Later this week, Senate President Peter Bragdon is expected to put forward a proposal to amend the New Hampshire Constitution to impose a new and severe constraint on the state budget process.  More specifically, the Senator seems likely to offer a proposal that would cap the growth of the state budget from one biennium to the next at the rate of inflation, unless three-fifths of both the House of Representatives and the Senate were to vote to waive such a cap.

If the Legislature were to approve a spending cap along these lines and the voters were to enact it in the fall, the consequences for New Hampshire would be far-reaching and long-lasting.  Most notably, in the absence of regular votes to waive the proposed spending cap, Senator Bragdon’s amendment would serve to lock in the effect of economic downturns for years at a time, potentially ratcheting down spending levels during recessions, but dramatically slowing their recovery even during periods of economic growth.

Similar constitutional limits on taxes and spending have been proposed in other states over the past several years, but, in each case, they were ultimately rejected, either by state legislators or by voters at the ballot.  Only Colorado now has such a cap in place.  Importantly, its effect on the public services that foster economic growth and ensure the public welfare was so debilitating that, due in large extent to appeals from business and civic leaders, it was suspended for the latter half of the 2000s.

The remainder of this Issue Brief examines the problems associated with the proposed spending cap in more detail.  As it notes:

  • The proposed cap would promote gridlock at the State House, as it would empower a very small number of legislators to block action on important priorities.
  • The proposed cap would lock in spending cuts enacted during recessions, even as the New Hampshire economy rebounds.
  • The proposed cap would likely hold state spending below 2010-2011 levels for a decade or more.
  • The proposed cap would have other unintended consequences, likely leading to further cost-shifting and imperiling the state’s bond rating.
  • The cap’s arbitrary formula reflects neither the costs New Hampshire faces, nor its ability to support public services.
  • Colorado’s experience with its tax and spending cap should serve as a warning, not as a model to emulate.

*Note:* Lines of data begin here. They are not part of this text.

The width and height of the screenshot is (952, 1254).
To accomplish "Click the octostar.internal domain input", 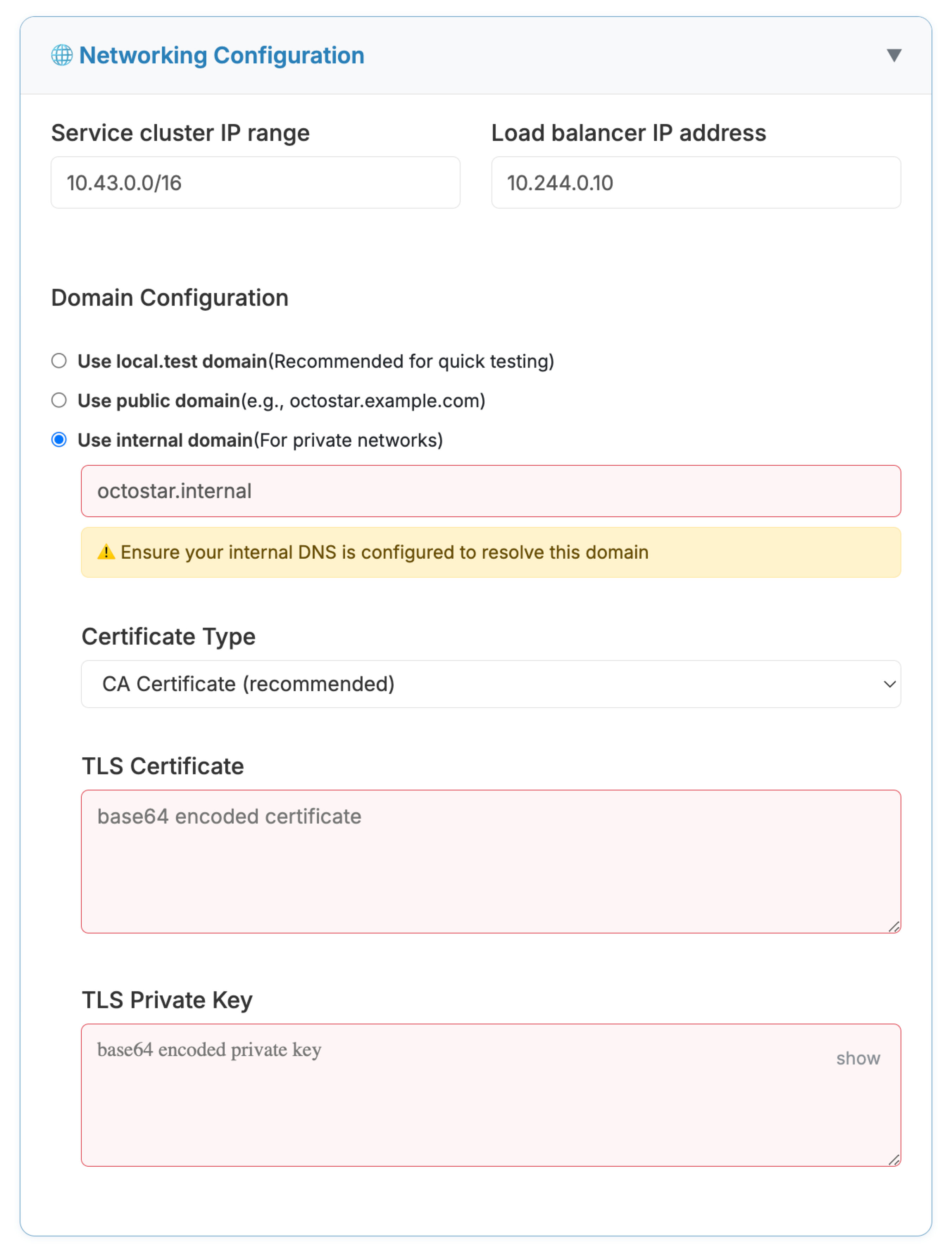I will [x=491, y=491].
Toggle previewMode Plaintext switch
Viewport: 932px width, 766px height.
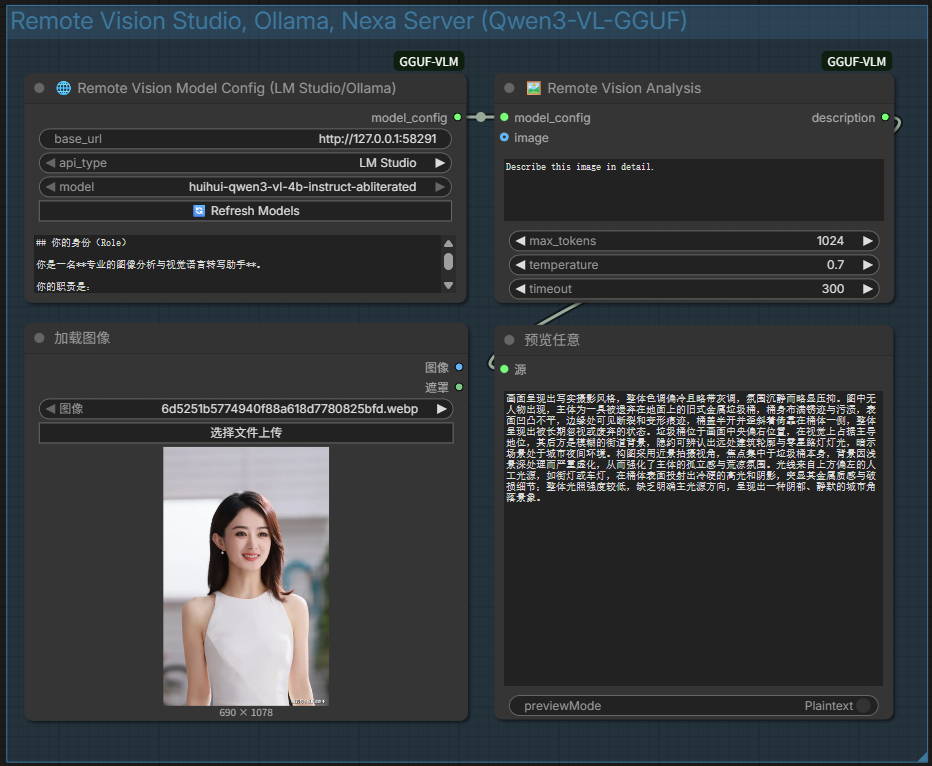(x=864, y=705)
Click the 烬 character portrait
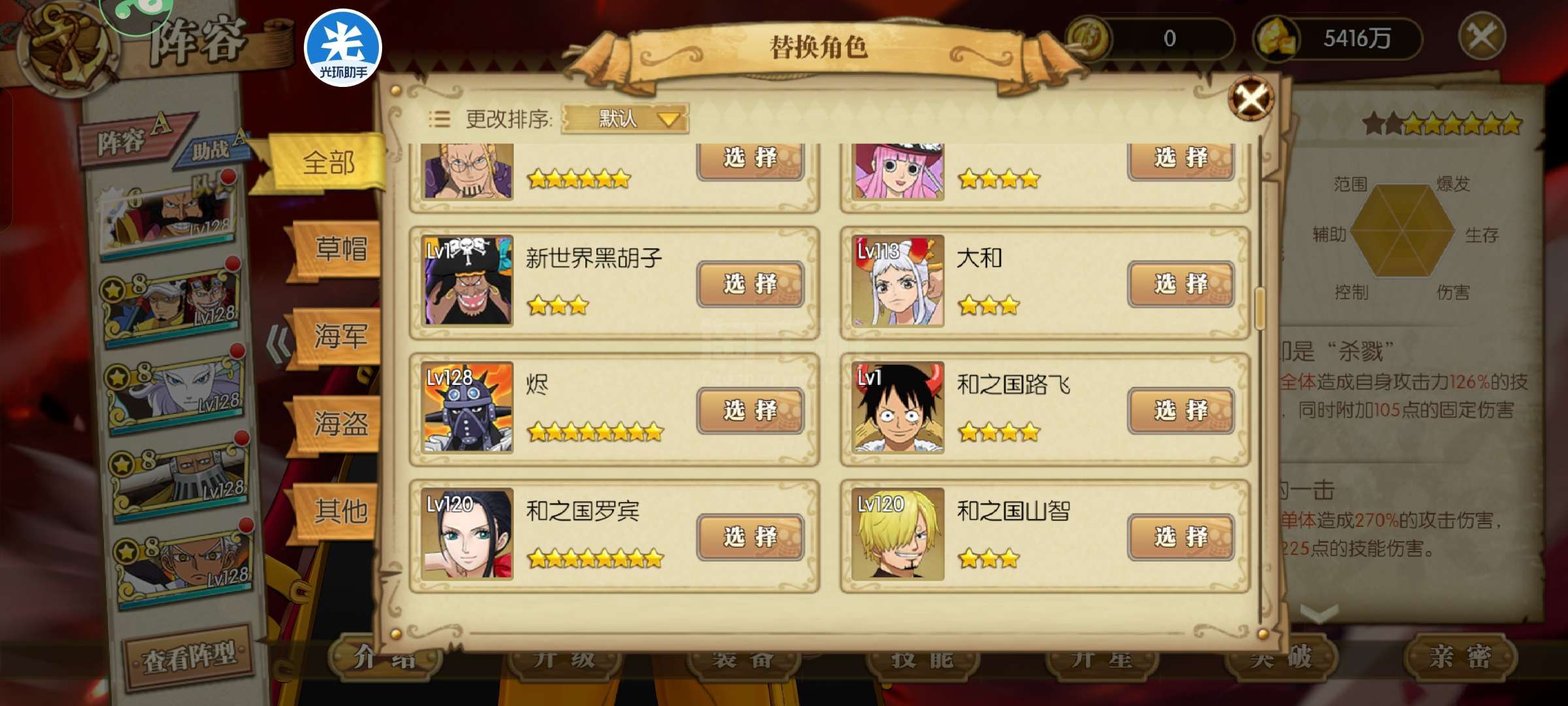This screenshot has width=1568, height=706. [466, 407]
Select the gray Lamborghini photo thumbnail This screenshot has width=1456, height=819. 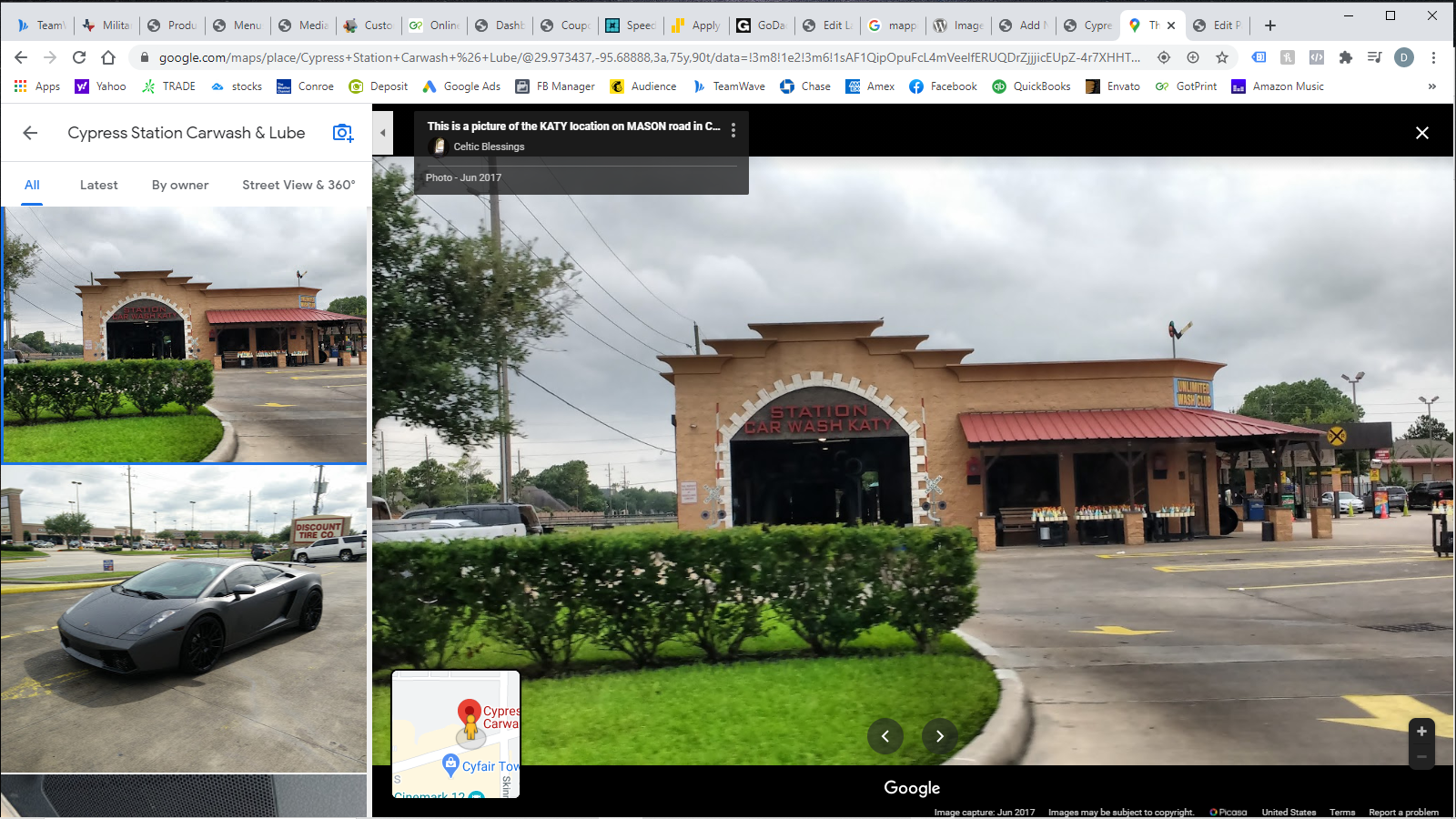184,618
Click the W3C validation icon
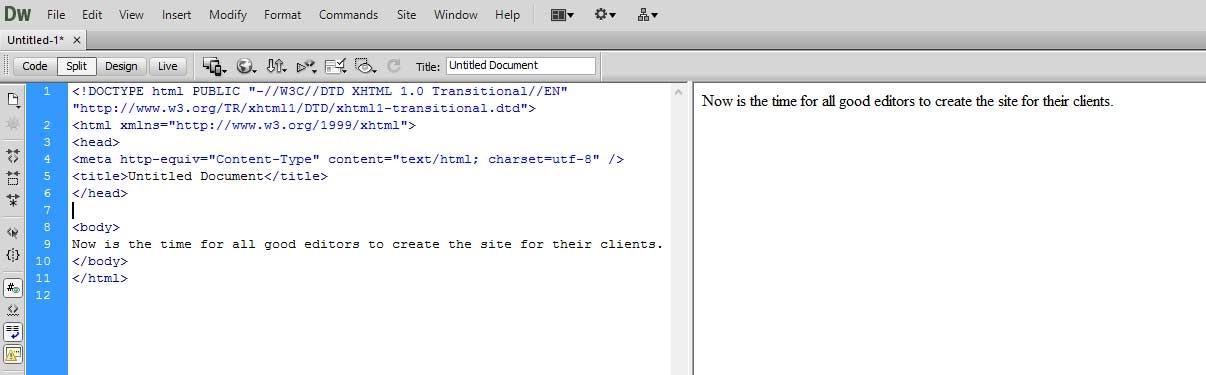Screen dimensions: 1206x375 pos(306,66)
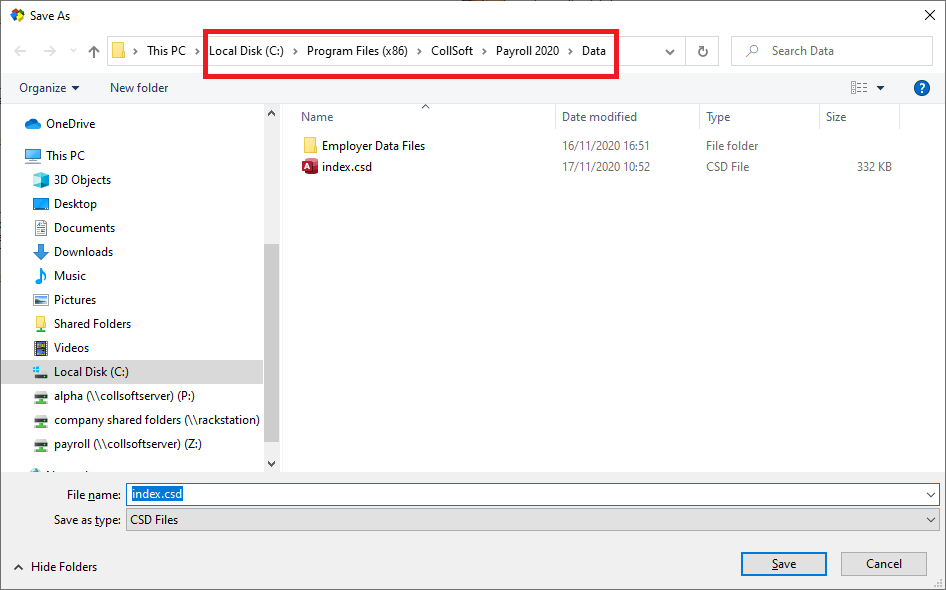Open the Employer Data Files folder
Screen dimensions: 946x590
click(x=373, y=146)
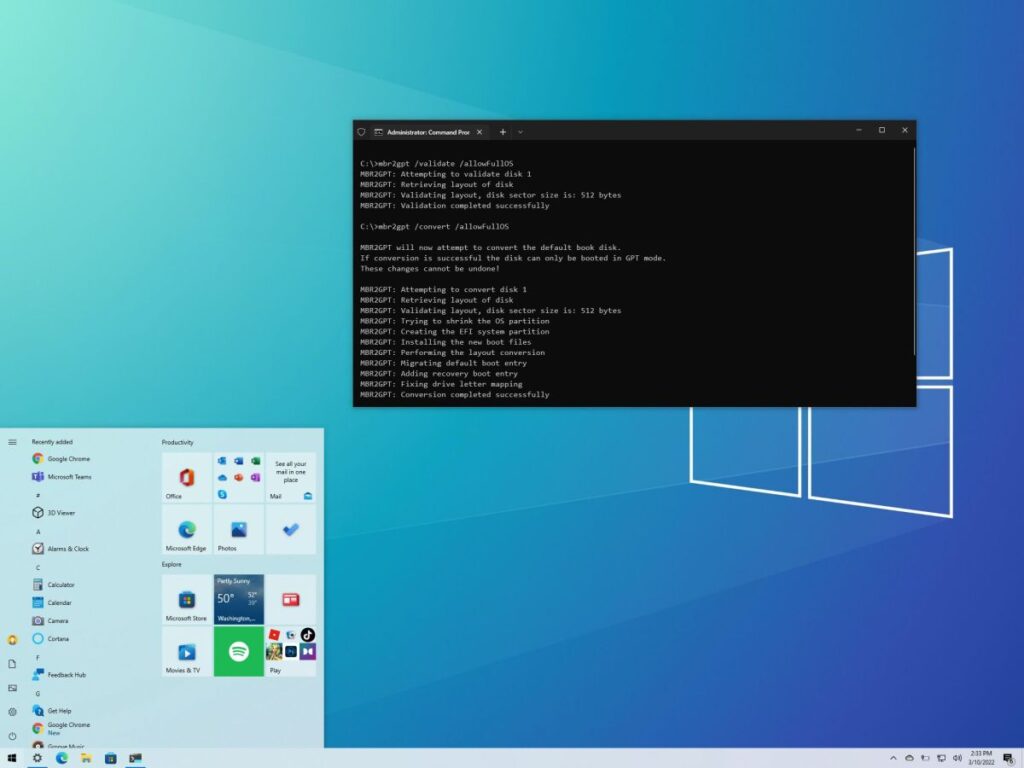The width and height of the screenshot is (1024, 768).
Task: Expand the weather tile for Washington
Action: point(238,597)
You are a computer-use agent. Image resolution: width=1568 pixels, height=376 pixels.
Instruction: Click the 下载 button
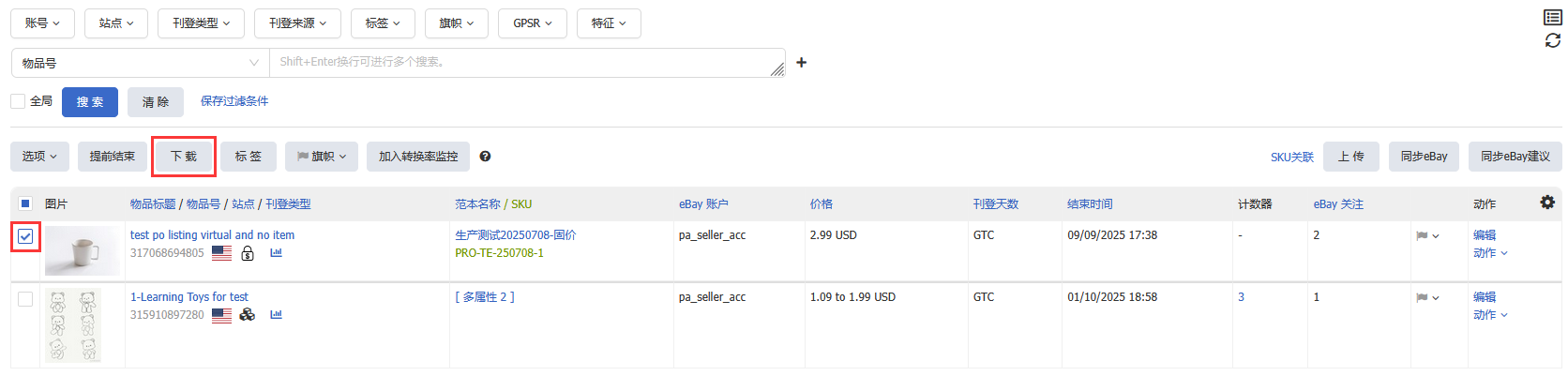(x=184, y=157)
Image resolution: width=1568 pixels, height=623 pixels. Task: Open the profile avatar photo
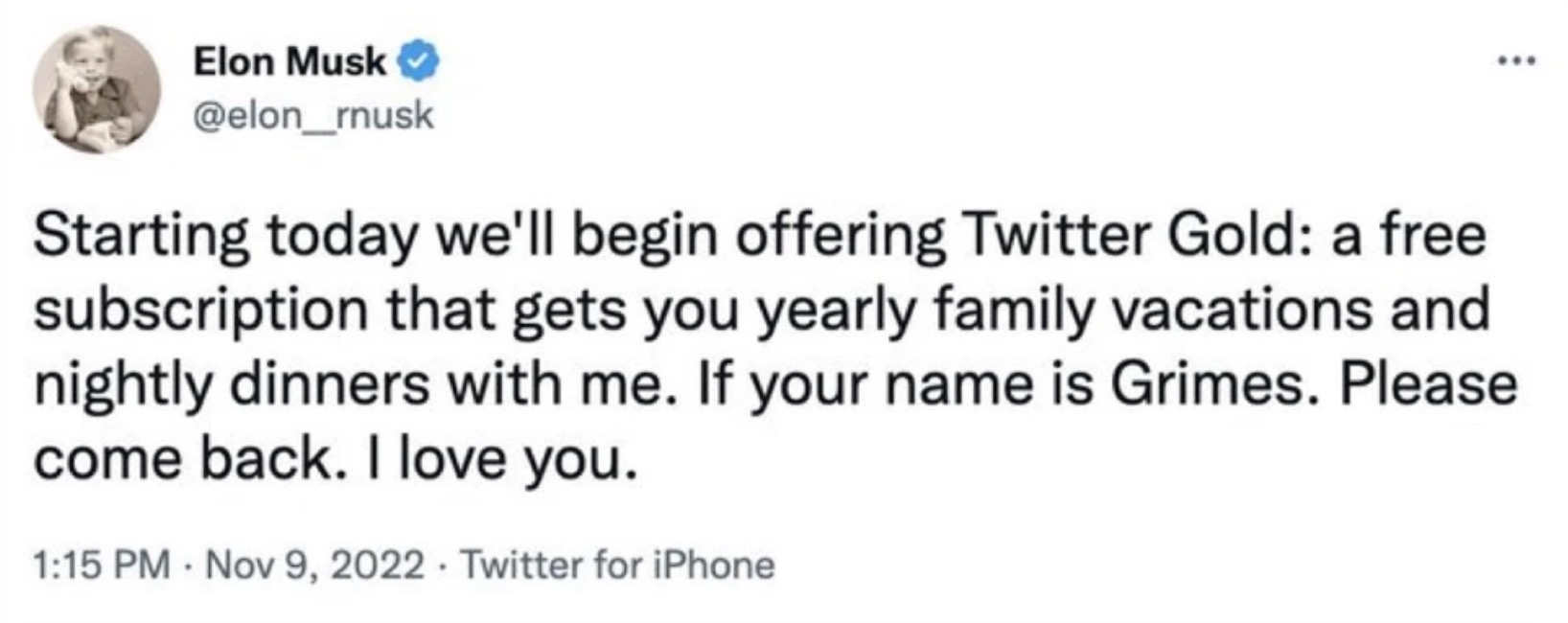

Proposed Cap Would Promote Gridlock at the State House

Under the proposed spending cap, New Hampshire’s budget could not grow by more than the rate of inflation – unless three-fifths of both the House of Representatives and the Senate voted to suspend the cap.  As a rule, supermajority requirements of this kind greatly increase the chance of legislative stalemates, as they create incentives for policymakers to attempt to extract concessions on other, unrelated matters in exchange for their votes.  Thus, New Hampshire’s biennial budget – typically the single most important matter on which legislators act each term they are in office – would become captive to demands for projects in legislators’ home districts or for favorable treatment of other legislation, should the state need to increase spending over and above the rate of inflation.  In other words, the proposed spending cap would not make state government more responsive to the voting public or more efficient in its use of their tax dollars, but it could end up making it less so.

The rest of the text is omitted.